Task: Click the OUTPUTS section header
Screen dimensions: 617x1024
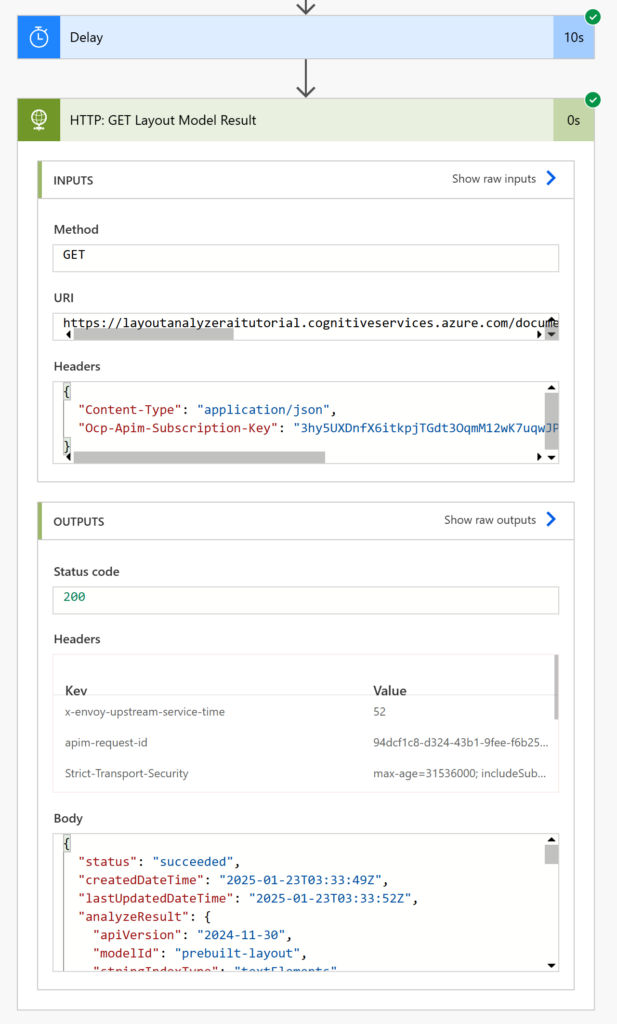Action: click(306, 520)
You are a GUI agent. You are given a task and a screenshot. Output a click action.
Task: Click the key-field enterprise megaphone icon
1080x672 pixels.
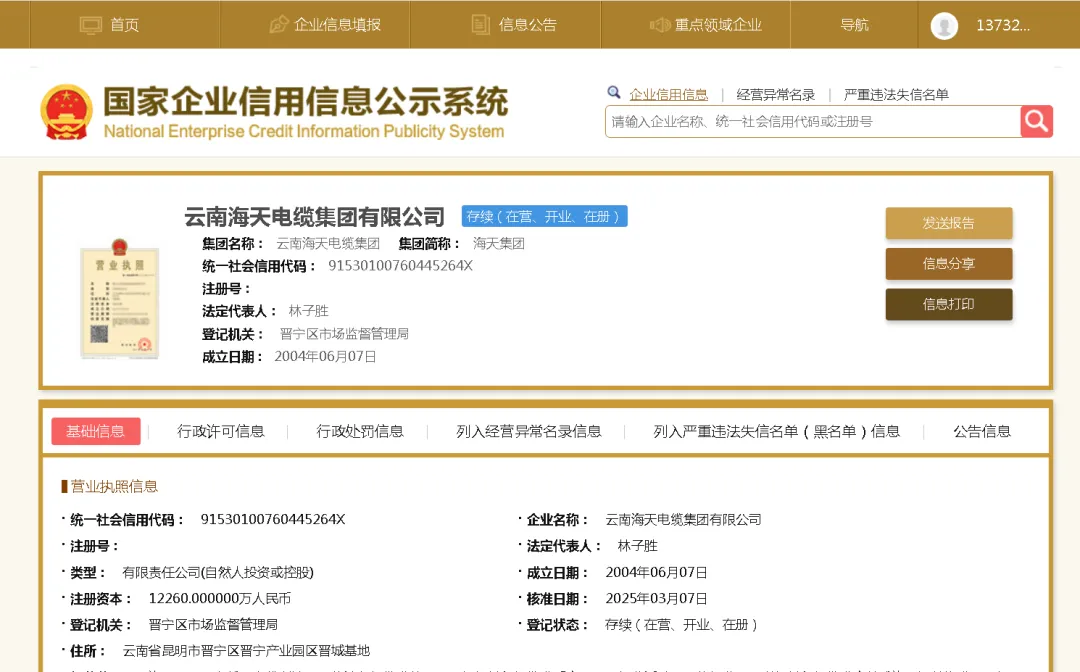[659, 25]
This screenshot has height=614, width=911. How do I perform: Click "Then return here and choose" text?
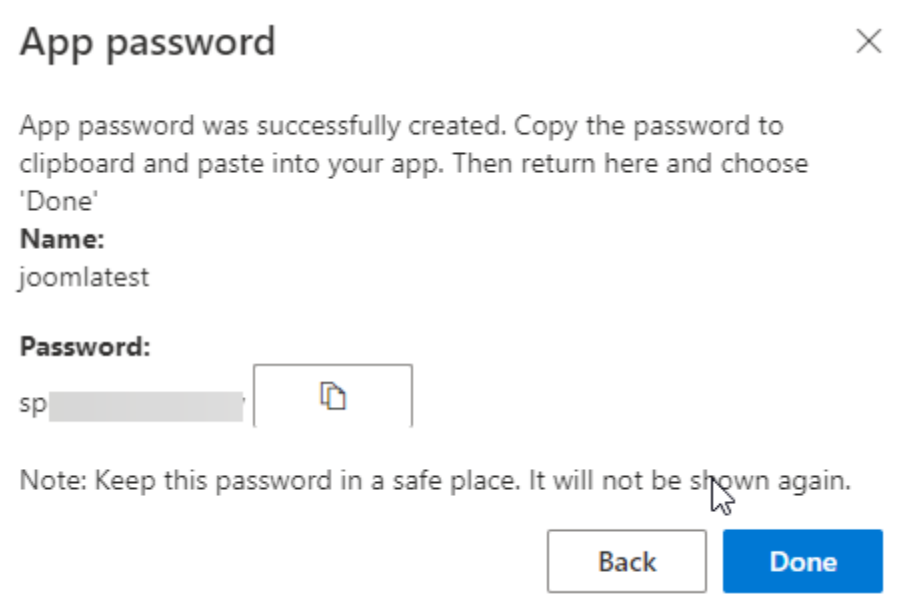click(x=630, y=163)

++++++++++++++++++++

What you are asked to do:
Rewrite all of the material above, replacing each "screenshot" with "screen capture" and keeping everything else the same. Leave out the pictures.

Answer for the task:
Task: Click the OUTPUTS section header
Screen dimensions: 617x1024
Action: click(306, 520)
You are a GUI agent. You are given a task and a screen capture. Output a click action.
Task: Click the key-field enterprise megaphone icon
1080x672 pixels.
[659, 25]
This screen capture has height=614, width=911. How do I perform: Click "Then return here and choose" text?
click(x=630, y=163)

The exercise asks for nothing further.